Restate word for word the lines of the entries below, starting with the line that holds "Instruction: Click the Create" and ending with the line that holds "Task: Click horizontal axis label 15", and no others.
***
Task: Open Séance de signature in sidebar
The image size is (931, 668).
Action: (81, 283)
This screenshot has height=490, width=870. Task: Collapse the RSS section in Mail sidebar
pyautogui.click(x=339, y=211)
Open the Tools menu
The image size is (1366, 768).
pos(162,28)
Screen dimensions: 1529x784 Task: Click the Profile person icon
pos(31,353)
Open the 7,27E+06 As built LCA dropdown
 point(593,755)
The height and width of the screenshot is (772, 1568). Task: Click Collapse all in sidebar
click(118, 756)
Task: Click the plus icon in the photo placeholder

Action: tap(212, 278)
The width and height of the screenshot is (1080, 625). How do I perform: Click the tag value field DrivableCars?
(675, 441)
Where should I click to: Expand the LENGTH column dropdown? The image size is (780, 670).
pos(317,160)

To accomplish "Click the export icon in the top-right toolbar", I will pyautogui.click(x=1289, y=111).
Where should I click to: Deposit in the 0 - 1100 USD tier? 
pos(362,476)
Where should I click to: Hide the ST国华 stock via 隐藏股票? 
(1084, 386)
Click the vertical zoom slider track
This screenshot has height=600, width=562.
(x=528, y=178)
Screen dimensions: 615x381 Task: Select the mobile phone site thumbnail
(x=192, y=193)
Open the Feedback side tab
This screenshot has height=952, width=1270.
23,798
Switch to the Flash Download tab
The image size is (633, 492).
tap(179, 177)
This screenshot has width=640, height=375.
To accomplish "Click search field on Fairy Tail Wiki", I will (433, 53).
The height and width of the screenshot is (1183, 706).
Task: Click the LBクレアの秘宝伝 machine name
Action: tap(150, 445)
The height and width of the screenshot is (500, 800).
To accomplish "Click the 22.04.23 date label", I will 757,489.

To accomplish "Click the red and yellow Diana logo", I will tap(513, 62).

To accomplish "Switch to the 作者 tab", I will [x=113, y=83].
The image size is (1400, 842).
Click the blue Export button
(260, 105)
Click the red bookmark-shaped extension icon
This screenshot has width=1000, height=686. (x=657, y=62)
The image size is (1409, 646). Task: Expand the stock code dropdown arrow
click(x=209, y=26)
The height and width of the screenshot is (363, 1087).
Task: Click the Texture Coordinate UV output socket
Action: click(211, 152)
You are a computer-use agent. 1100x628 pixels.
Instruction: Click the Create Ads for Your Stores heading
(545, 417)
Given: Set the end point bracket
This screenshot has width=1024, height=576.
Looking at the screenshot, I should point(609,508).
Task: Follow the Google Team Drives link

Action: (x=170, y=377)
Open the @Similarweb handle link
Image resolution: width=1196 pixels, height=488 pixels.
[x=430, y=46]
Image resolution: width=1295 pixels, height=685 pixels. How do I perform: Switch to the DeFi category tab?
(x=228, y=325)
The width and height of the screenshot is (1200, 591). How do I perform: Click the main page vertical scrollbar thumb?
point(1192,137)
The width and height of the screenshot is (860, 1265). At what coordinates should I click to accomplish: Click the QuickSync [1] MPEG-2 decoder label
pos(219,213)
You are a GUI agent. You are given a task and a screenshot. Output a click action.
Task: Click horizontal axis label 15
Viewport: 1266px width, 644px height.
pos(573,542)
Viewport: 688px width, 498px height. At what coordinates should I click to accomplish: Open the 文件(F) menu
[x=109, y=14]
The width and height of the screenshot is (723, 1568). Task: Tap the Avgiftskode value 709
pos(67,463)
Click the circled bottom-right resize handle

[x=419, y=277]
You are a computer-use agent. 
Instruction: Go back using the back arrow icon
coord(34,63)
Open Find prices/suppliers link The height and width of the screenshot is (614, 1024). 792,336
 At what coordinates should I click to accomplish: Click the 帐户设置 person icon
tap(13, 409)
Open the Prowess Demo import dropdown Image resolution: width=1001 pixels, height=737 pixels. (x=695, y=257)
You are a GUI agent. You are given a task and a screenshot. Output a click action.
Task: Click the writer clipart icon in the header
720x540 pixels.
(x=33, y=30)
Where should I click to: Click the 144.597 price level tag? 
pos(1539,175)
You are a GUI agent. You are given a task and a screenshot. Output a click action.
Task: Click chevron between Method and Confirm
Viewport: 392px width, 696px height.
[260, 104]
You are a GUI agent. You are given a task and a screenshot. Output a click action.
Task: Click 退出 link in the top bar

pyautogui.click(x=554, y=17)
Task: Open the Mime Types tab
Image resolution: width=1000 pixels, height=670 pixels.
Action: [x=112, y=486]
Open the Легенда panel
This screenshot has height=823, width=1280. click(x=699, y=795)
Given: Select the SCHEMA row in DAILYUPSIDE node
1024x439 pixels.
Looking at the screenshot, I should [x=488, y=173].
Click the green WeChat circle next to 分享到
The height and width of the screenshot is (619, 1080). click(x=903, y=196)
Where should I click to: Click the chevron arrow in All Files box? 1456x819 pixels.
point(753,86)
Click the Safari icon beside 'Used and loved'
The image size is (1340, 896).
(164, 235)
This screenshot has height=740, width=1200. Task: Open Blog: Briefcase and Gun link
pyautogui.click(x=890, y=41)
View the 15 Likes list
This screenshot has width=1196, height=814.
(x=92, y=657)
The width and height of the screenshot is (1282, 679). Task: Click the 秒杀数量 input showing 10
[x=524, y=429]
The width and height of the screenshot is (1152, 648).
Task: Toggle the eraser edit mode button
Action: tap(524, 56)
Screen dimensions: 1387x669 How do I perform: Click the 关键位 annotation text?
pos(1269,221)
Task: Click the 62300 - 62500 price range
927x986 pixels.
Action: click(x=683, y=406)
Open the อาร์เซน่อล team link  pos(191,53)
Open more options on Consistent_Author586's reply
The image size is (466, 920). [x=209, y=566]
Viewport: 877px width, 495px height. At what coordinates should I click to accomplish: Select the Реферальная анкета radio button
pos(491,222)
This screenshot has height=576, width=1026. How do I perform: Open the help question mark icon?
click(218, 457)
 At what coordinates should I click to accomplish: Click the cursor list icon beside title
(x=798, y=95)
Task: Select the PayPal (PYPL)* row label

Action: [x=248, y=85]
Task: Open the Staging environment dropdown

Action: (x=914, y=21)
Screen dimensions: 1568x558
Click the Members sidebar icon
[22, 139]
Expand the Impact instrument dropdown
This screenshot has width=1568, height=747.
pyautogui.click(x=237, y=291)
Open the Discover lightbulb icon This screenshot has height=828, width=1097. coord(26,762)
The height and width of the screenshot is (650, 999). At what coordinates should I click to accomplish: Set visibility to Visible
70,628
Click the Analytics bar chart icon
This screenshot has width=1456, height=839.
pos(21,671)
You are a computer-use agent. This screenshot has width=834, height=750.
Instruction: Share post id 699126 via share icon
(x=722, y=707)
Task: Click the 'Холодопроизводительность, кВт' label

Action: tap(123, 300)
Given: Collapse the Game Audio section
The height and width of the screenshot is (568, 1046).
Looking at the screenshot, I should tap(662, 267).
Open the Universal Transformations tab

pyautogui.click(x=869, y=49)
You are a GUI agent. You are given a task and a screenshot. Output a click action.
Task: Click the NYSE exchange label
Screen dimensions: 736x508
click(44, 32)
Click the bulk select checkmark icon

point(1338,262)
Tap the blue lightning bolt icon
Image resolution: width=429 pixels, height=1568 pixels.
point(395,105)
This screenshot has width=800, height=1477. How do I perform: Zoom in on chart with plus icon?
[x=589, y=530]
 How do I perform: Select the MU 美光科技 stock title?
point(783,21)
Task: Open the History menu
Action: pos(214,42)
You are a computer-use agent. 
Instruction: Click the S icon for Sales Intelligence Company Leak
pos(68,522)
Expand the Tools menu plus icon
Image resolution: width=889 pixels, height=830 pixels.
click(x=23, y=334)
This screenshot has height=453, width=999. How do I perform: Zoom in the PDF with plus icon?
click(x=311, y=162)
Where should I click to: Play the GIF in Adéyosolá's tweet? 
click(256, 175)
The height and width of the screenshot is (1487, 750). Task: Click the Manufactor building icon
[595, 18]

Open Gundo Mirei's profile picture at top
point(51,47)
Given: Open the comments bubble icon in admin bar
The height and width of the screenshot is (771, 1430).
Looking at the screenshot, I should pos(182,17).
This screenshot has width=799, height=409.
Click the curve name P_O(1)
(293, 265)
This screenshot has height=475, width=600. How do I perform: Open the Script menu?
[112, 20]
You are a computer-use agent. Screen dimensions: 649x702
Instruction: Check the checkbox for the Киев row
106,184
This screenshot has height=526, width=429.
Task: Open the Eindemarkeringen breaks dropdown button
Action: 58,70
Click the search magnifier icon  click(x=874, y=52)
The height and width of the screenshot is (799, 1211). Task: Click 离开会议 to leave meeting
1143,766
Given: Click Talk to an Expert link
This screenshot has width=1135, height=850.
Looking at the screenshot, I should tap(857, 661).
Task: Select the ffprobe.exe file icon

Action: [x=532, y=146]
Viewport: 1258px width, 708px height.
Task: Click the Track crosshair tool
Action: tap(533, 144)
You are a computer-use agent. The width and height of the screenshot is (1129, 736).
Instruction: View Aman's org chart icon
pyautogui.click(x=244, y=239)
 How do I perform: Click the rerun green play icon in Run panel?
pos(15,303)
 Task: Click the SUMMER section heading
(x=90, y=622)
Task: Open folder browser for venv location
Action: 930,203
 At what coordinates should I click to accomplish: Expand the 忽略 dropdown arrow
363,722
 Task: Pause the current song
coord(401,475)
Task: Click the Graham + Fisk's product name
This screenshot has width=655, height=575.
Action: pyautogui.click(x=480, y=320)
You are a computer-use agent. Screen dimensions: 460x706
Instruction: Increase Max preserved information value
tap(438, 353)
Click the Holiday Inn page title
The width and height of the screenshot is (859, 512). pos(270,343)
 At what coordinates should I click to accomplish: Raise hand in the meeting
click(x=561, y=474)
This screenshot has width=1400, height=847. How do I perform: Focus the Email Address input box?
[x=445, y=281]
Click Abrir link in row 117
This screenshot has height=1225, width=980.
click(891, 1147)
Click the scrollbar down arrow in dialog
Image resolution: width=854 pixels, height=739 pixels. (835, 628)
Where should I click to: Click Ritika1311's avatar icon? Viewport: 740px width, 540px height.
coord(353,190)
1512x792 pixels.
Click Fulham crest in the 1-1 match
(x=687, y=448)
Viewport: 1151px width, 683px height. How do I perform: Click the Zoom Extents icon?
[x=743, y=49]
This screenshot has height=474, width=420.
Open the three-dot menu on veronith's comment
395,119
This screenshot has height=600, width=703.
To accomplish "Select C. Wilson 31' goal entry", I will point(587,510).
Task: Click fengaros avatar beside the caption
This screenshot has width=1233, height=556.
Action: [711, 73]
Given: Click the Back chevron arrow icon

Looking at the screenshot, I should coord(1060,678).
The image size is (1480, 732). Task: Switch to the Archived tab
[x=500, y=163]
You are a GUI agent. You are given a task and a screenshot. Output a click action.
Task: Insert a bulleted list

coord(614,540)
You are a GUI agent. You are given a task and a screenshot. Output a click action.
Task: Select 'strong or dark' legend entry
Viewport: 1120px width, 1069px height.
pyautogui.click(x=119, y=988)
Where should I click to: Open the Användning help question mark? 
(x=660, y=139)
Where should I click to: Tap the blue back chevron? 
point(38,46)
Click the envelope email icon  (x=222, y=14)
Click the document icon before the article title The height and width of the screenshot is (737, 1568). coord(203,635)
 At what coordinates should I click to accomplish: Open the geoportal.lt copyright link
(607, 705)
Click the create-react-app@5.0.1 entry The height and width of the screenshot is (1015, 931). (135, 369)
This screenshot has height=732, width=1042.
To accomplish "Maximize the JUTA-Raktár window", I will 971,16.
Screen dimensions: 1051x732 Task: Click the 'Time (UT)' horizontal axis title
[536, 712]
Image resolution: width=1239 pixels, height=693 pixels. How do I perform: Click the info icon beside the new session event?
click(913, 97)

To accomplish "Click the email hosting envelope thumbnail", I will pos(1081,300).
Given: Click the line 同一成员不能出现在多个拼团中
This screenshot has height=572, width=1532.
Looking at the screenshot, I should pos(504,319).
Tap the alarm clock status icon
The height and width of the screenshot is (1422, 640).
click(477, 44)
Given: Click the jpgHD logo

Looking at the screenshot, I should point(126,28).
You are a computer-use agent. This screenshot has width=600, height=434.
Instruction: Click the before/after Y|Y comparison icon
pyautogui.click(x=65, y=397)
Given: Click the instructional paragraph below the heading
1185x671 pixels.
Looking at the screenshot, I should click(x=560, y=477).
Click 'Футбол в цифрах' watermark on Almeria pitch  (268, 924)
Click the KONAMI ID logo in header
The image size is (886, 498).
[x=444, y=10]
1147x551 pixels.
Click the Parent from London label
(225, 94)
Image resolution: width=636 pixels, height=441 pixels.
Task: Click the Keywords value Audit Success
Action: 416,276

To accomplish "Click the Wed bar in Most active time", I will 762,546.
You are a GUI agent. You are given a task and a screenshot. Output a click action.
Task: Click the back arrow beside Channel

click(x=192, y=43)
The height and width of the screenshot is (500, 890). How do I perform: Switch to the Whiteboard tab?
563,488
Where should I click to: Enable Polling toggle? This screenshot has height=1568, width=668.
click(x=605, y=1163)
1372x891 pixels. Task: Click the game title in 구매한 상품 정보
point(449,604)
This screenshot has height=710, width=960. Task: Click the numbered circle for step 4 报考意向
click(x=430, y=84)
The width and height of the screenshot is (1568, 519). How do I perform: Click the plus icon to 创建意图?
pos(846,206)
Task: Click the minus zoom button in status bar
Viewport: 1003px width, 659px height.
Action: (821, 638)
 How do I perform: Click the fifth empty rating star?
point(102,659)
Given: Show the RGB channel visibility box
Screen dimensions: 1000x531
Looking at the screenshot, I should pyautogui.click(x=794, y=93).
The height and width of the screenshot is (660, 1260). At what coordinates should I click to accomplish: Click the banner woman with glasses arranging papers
***
*Result*.
Instruction: Click the Create Ads for Your Stores heading
(545, 417)
Given: Set the end point bracket
This screenshot has width=1024, height=576.
Looking at the screenshot, I should point(609,508).
Task: Follow the Google Team Drives link

Action: (x=170, y=377)
Open the @Similarweb handle link
Image resolution: width=1196 pixels, height=488 pixels.
[x=430, y=46]
Image resolution: width=1295 pixels, height=685 pixels. How do I perform: Switch to the DeFi category tab?
(x=228, y=325)
The width and height of the screenshot is (1200, 591). How do I perform: Click the main page vertical scrollbar thumb?
point(1192,137)
The width and height of the screenshot is (860, 1265). At what coordinates should I click to accomplish: Click the QuickSync [1] MPEG-2 decoder label
pos(219,213)
You are a GUI agent. You are given a task and a screenshot. Output a click action.
Task: Click horizontal axis label 15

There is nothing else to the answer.